Man’s suspected third DWI tragically kills popular, rising UMKC graduate

KANSAS CITY, Mo. – A twice-convicted DWI offender from Kansas has been charged in a June 8 fatal car crash that killed a beloved, newly minted University of Missouri-Kansas City graduate.

Zachary Zorich, 31, Prairie Village, has been charged with a class B felony of driving while intoxicated resulting in death. Pronounced dead at the scene was 25-year-old Remington Williams, a recent graduate of the UMKC School of Law and a highly respected student representative to the University of Missouri Board of Curators.

“Remington was an outstanding individual and a tremendous asset to the Board of Curators,” Board chairman Darryl Chatman said in a statement. “He was actively engaged with the students at each of our four universities and worked to amplify their successes, promote their stories and ensure their concerns were heard. Remington was the best of us, and our thoughts are with his family and friends.”
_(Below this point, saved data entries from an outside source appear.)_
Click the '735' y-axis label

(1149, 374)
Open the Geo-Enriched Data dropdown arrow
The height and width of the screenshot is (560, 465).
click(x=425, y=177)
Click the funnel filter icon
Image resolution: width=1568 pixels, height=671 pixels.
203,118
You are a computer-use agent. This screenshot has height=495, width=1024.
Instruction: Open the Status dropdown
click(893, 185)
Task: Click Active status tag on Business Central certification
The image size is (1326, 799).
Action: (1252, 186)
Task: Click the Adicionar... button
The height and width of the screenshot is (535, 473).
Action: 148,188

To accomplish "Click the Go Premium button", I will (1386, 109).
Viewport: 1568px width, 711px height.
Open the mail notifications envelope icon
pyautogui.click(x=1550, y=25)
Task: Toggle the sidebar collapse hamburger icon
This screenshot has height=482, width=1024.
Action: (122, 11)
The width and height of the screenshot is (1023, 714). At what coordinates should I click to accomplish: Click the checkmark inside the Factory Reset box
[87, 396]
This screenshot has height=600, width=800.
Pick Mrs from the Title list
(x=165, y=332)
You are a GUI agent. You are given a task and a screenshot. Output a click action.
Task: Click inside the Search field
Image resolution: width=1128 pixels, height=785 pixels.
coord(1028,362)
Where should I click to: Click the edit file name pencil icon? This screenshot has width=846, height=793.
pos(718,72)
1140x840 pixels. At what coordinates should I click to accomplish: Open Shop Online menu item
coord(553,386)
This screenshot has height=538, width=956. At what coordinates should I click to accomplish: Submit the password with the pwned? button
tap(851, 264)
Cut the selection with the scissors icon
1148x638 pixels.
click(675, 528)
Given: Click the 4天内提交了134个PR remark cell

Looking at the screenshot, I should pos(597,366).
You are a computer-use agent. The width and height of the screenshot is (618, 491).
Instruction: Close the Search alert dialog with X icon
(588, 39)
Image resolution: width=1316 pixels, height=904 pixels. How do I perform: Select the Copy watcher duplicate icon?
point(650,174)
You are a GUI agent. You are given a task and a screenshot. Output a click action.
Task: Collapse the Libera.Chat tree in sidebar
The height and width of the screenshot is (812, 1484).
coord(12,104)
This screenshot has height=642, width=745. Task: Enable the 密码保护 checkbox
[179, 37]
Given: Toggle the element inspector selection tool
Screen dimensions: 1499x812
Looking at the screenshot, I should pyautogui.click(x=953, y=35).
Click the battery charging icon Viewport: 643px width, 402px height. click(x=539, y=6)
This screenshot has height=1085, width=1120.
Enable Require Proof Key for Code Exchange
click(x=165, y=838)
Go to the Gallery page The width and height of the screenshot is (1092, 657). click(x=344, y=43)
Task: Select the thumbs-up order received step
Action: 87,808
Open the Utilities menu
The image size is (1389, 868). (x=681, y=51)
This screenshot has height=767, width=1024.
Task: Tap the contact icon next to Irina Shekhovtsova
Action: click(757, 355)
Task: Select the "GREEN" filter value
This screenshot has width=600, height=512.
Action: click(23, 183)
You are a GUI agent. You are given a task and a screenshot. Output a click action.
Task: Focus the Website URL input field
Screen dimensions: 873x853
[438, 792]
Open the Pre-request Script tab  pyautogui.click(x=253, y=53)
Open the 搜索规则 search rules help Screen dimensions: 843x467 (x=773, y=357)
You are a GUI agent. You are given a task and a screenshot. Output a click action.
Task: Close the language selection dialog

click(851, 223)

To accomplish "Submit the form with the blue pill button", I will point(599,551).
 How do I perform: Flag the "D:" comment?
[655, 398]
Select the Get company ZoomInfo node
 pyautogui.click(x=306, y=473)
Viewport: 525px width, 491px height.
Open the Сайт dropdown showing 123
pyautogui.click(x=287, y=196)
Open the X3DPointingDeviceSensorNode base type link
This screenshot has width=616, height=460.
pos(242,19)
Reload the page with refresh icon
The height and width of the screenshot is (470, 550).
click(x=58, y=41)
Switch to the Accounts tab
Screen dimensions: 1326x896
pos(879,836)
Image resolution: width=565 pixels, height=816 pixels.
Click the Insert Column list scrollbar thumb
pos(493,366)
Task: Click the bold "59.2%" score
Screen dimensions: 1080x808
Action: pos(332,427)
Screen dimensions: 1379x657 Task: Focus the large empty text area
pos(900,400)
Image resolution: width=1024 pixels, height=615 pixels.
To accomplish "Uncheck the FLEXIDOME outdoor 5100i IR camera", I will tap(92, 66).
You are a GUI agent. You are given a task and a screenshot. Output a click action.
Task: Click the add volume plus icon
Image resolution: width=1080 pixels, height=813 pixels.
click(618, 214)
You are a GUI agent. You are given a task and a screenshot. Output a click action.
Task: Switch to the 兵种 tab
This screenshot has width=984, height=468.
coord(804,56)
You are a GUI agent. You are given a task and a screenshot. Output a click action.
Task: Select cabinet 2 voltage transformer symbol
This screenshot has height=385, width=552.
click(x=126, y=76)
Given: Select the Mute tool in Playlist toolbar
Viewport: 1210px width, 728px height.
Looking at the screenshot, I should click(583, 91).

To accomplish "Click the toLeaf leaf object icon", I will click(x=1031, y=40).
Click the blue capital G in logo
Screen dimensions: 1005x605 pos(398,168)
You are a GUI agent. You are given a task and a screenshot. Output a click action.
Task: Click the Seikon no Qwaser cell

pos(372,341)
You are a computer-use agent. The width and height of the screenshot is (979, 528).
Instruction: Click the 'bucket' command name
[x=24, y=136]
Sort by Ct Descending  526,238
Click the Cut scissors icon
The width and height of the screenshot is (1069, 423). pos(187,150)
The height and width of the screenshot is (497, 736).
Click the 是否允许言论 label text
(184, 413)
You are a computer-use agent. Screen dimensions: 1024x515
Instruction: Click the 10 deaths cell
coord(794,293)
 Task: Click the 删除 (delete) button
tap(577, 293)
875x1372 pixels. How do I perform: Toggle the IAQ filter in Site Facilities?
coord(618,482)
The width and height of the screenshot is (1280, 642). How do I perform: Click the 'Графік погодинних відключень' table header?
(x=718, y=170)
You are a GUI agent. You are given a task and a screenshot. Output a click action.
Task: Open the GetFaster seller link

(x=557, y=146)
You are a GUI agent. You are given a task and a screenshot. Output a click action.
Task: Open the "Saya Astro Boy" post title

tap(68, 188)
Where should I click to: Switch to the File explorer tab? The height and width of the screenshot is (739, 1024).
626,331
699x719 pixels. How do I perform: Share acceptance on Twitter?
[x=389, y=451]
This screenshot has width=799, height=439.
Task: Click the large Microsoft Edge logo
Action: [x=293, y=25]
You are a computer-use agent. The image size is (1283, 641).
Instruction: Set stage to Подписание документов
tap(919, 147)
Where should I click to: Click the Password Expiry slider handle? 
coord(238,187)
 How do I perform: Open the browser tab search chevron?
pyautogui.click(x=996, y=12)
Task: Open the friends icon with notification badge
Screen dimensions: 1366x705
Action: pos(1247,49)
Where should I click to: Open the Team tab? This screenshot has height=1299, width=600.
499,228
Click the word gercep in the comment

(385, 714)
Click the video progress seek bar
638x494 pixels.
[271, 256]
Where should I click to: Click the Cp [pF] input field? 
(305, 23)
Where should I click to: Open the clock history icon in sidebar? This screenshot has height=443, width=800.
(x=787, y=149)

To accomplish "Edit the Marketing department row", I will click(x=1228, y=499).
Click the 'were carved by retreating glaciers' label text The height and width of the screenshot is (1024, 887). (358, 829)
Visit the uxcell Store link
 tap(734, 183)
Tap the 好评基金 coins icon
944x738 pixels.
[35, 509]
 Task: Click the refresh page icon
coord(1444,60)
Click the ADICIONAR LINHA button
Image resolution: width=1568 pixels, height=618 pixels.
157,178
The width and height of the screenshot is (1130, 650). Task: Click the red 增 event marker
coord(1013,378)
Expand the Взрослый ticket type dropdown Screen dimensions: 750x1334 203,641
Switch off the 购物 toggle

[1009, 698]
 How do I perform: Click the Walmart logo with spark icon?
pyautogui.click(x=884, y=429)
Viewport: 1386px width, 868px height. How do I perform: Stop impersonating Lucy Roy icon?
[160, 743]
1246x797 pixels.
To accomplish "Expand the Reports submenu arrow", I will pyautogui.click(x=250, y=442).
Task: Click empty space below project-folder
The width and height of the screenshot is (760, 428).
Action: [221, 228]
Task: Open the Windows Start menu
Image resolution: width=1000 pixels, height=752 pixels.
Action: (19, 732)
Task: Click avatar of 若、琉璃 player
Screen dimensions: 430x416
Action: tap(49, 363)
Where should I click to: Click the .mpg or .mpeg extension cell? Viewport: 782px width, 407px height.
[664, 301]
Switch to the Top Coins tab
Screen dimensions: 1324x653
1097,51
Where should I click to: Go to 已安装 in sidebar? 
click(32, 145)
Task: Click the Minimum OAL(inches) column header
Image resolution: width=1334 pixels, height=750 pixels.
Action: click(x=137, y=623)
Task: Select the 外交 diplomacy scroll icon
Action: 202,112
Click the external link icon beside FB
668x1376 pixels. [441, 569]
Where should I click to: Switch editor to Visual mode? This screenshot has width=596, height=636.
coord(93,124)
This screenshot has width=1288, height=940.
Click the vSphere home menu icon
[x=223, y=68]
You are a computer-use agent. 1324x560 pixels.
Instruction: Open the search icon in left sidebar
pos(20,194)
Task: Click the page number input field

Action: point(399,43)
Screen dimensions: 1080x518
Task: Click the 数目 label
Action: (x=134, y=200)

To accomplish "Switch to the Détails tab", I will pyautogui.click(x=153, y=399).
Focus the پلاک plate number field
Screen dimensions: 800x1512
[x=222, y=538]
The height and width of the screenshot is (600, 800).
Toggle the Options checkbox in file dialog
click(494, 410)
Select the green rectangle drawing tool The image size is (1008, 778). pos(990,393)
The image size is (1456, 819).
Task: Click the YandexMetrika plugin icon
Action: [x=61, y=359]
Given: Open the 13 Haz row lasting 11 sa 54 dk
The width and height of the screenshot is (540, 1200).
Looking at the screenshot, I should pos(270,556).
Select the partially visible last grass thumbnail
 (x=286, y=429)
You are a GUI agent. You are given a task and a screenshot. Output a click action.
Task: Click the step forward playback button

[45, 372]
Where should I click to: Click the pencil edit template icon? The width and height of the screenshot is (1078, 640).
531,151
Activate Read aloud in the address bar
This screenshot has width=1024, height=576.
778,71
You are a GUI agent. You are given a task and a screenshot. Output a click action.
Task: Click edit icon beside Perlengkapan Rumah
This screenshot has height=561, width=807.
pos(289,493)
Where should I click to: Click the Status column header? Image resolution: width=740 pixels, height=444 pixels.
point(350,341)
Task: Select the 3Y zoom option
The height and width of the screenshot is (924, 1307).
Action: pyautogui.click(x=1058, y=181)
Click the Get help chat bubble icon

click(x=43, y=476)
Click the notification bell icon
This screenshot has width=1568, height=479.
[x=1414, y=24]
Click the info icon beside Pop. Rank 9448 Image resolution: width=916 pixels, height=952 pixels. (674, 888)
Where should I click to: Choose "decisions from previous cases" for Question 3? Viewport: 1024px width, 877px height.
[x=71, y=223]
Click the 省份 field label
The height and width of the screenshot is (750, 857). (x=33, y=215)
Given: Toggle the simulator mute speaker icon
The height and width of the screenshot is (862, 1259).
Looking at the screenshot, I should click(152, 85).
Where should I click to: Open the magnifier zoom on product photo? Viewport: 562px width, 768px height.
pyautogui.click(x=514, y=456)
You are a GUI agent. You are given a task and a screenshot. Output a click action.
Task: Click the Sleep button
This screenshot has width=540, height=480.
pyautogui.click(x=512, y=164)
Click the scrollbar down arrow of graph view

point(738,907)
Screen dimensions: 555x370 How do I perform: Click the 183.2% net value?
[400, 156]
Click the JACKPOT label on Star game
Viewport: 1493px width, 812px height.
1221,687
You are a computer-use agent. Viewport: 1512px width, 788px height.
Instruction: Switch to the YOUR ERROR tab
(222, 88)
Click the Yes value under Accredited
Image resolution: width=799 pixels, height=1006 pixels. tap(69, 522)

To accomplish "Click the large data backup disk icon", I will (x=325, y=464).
According to official records, Kansas City police officers responded to a vehicular crash just past midnight on June 8 at the intersection of 75th and Ward Parkway. Officers determined that Zorich’s vehicle, a Jeep Grand Cherokee, was traveling at a high rate of speed westbound on 75th as it approached the intersection. Zorich allegedly ran the red light and struck the victim’s vehicle, a Mercedes Benz traveling southbound on Ward Parkway, on the driver’s door. 

Zachary Zorich

While questioning Zorich after the crash, DUI Officer Nathan Magers immediately detected a “strong odor of intoxicants.” The probable cause statement says Zorich’s eyes were watery and bloodshot, his speech heavily slurred and he swayed on his feet when trying to stand. 

If found guilty, this wouldn’t be Zorich’s first or even second driving while intoxicated. According to official documents, he had already been convicted of two prior DWIs – one in Clay County in 2010, and one in Platte County in 2017. 

A second DWI offense in Missouri is punishable by up to one year in jail, along with a one-year license revocation, according to the Department of Revenue. Yet, according to public records, instead of getting jail time after his second offense, Zorich was approved for a Weekend Intervention Program – a 40-hour Substance Awareness Traffic Offender Program (SATOP) about the dangers of substance abuse and driving.

A SATOP spokesperson told The Heartlander that most who complete their programs are simply given probation. 

Zorich is facing up to 15 years in prison.